Posts Tagged ‘ASPR’

January 2021

The issue cannot be avoided. Are paranormal investigators qualified to make statements on the afterlife and all things immaterial? What degrees or experience do we have that allow us to analyze “data” with any measure of professionalism? Are there no experts in the paranormal, as fellow member Keith Linder (MUCH more about him coming) affirms in his books? Why do I think that I have anything to contribute to this field of inquiry?

There are no stand-alone degrees in Paranormal Studies.
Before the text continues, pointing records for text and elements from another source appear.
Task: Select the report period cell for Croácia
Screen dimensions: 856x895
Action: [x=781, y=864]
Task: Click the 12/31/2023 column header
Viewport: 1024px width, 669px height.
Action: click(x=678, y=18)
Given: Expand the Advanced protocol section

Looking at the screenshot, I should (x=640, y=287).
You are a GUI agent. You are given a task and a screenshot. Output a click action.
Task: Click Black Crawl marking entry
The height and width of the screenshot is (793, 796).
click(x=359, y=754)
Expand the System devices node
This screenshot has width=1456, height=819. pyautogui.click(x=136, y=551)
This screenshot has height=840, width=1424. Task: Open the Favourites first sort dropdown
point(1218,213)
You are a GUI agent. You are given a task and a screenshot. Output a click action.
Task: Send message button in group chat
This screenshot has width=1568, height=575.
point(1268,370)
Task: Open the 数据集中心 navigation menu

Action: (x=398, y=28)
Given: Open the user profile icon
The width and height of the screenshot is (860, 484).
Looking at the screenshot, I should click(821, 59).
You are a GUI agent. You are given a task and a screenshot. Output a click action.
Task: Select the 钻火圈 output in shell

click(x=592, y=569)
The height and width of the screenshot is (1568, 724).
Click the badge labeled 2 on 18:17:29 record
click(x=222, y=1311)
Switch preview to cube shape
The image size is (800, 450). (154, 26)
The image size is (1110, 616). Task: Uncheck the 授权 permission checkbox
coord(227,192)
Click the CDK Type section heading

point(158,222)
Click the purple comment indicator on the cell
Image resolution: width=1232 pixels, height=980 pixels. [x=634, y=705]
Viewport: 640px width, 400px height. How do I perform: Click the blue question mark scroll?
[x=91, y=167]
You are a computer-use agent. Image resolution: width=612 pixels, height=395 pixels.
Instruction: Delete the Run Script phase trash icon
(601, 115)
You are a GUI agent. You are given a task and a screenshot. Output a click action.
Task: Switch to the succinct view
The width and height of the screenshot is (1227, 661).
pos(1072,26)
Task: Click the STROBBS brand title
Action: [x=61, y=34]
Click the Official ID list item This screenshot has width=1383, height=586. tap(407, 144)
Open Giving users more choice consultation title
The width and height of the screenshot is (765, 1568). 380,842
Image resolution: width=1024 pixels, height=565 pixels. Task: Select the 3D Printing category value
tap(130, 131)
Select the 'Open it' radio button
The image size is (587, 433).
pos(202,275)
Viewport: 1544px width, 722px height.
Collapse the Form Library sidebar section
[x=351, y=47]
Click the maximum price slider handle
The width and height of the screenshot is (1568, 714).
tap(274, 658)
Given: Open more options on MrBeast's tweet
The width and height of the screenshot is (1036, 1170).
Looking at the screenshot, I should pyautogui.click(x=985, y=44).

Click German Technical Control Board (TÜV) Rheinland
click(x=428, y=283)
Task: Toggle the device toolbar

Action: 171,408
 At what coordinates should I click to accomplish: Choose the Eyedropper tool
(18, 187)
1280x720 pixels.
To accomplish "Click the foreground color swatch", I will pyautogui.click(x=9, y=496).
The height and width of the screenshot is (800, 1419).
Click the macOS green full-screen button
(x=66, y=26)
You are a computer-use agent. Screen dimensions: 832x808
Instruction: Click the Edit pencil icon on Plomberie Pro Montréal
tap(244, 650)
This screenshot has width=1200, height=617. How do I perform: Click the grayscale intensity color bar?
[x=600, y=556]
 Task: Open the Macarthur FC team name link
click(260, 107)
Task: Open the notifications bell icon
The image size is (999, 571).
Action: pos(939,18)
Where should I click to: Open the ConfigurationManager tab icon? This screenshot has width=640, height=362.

The University of Virginia offers a degree in the Division of Perceptual Studies (https://med.virginia.edu/perceptual-studies/history-of-dops/) through the School of Medicine; you can take courses at the University of Arizona through the Department of Psychology, where the preeminent researcher of consciousness, Gary Schwartz, carries out his research into survival of consciousness (https://psychology.arizona.edu/users/gary-schwartz); and The University of Edinburgh offers programs and courses through the Koestler Parapsychology Unit, housed under the Department of Psychology (https://koestlerunit.wordpress.com/research-overview/). I’m sure there are other micro programs around the world, but my bet is that they are housed under a standard, accepted, academic discipline. This is significant for the following reasons: parapsychology is a sub specialty within Psychology or Medicine, not a stand-alone discipline, and it is quite rare to find this course of study anywhere outside of the places I mention above.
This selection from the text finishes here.